( 8/4 付 )

 入り口で手指をアルコール消毒し、検温を済ませて中に入る。鹿児島市のかごしま県民交流センターで開かれている鹿児島陶芸展を見に行った。

 明るく広々とした会場では、さまざまな質感の作品が造形美を競う。ほかの入場者との社会的距離を気にしながらゆっくりと回る。おかげで一つ一つの作品とじっくり向き合えるのはありがたい。

 繊細な模様と絶妙なバランスの姿形に足が止まった。創作部門で優秀賞に選ばれた上村秀一郎さんの「風の風景」である。これまでもたびたび入賞や入選を果たしている81歳。「伸びしろ十分。次作が楽しみ」という審査評に芸術の奥深さを知る思いだ。

 ダンベルに絵の具のチューブ、真空管。南日本新聞社賞の溝延高志さんの「元気が出る箸置き」を前に思わず笑みがこぼれた。細部の再現にこだわり、遊び心にあふれる。テーブルに並んでいたら会話が弾むだろう。

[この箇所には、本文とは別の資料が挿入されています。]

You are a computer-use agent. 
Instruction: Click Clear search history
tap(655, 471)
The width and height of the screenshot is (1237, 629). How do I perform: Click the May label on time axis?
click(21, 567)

 「飲んどー」「集まれー」。食卓を彩る器を集めたテーマ部門の会場には楽しげなタイトルの作品が並ぶ。コロナ下でままならない大人数のにぎやかな宴が目に浮かんできた。

 宴会は控えていても、家族で食卓を囲む機会は増えている。隣り合う会場で初めて開かれている「さつま夏陶(かとう)マルシェ」では、そんなひとときを演出する薩摩焼が買える。マグカップから大皿まで、お気に入りの一品を選ぶだけでも心が潤う。6日まで。